We consider that the data presented in our paper (Yamada et al. Citation2021) is an accurate reflection of the available literature. There are sufficient data to confirm the validity of either cultured human hepatocytes or chimeric mice with human hepatocytes as suitable test systems for the evaluation of species differences in the effects of rodent liver CAR activators. The literature contains many examples of both in vitro and in vivo studies where CAR and PPARα activators have been shown to stimulate RDS in mouse and rat hepatocytes, but not in hepatocytes from other species including humans. There is a clear species difference in rodent CAR and PPARα receptor regulation, where increased cell proliferation is only observed in mouse and rat liver. The established rodent liver tumor MOAs are thus not applicable to humans, this conclusion being supported by substantial epidemiology data for PB, some other CAR activators and hypolipidemic agents (Corton et al. Citation2018; Yamada et al. Citation2021).

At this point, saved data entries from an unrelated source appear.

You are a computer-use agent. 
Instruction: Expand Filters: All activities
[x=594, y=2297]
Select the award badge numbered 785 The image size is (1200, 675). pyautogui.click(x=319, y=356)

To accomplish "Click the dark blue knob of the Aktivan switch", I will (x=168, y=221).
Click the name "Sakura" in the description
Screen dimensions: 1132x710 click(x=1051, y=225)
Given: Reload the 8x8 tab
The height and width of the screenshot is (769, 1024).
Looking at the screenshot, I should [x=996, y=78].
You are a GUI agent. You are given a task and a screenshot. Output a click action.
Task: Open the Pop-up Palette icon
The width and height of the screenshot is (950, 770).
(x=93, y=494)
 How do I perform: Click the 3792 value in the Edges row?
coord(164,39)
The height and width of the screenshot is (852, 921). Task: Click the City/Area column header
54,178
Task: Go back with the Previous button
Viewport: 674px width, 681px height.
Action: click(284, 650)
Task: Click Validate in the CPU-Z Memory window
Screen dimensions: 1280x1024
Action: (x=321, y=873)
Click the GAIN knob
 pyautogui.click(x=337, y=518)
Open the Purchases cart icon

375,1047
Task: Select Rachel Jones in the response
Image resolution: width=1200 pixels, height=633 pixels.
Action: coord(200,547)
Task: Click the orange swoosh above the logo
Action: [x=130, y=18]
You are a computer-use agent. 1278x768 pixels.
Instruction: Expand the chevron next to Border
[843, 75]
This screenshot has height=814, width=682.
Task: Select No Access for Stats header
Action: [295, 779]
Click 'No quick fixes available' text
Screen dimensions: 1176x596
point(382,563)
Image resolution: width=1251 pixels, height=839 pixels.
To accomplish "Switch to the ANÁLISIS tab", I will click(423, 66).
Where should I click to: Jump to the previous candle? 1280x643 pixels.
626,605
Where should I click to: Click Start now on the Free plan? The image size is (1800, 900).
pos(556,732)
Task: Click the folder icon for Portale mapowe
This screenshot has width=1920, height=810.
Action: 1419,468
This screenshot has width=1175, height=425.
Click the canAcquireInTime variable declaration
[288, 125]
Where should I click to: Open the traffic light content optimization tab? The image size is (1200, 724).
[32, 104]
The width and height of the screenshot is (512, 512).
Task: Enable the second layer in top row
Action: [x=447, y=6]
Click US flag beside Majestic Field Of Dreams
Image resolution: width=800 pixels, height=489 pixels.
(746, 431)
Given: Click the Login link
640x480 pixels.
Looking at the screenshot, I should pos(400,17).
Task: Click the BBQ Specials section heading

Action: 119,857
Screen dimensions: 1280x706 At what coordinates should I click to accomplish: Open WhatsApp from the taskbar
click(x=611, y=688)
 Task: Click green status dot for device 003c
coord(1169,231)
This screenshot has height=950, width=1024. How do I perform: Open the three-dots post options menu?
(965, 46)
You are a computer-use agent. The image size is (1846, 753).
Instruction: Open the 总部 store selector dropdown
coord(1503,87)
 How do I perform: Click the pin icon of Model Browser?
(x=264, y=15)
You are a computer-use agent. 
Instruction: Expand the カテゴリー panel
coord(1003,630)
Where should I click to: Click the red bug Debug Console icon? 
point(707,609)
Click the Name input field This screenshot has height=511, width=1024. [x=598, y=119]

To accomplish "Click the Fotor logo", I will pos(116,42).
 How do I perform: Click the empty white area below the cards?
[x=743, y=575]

Overall, we consider that the MOA for rodent liver tumor formation by CAR activators is not qualitatively plausible for humans on the basis of established species differences in hepatocyte proliferation. Rodent liver CAR activators thus do not provide any carcinogenic hazard for humans. Indeed, where appropriate data sets have been obtained, a number of known rodent CAR activators, including pharmaceuticals, agrochemicals, food ingredients, natural substances, and consumer products, have not been classified as carcinogenic agents by regulatory agencies, concluding that this MOA is not relevant to human cancer risk (Yamada Citation2018; Terry et al. Citation2021). In addition to this, for many rodent CAR activators, likely human exposure is orders of magnitude below doses which increase hepatocyte proliferation and liver tumor formation in rodents and hence the established MOA for rodent liver tumor formation is also quantitatively not plausible for humans on the basis of likely human exposure.

Acknowledgements

The authors thank members of Environmental Health Science Laboratory, Sumitomo Chemical Company, Ltd. for their encouragement to write this response. All authors gave final approval and agreed to be accountable for all aspects of work in ensuring that questions relating to the accuracy or integrity of any part of the work are appropriately investigated and resolved. An additional review of the response for internal approval purposes was conducted by Kyoko Odawara, a Research Director of Environmental Health Science Laboratory, Sumitomo Chemical Company, Ltd., and approved without any changes to what we had written.

Declaration of interest

Dr. Tomoya Yamada is employed by Sumitomo Chemical Company, Ltd. Prof. Samuel M. Cohen and Prof. Brian G. Lake consult for Sumitomo Chemical Company, Ltd. regarding research on CAR activators as well as on other matters. The response was written as part of the authors’ normal employment, but the authors have sole responsibility for the writing and content of this response. The views presented in this response are those of the authors based on many years of research in the respective areas of investigations reported in this response. This work was supported by the Sumitomo Chemical Company, Ltd. (https://www.sumitomo-chem.co.jp/eng-lish/company/). This company is interested in the human relevance of the CAR-mediated MOA for rodent liver tumor formation, because some company products (e.g. pesticides) have CAR activation activity in rodent liver. Some of the research on CAR activators produced by Sumitomo Chemical Company, Ltd. has been utilized by the company in regulatory submissions to provide MOA information for interpreting the relevance to humans of the liver tumors in rodents. None of the authors has appeared in any legal or regulatory proceedings related to the contents of this response. No potential conflict of interest was reported by the authors.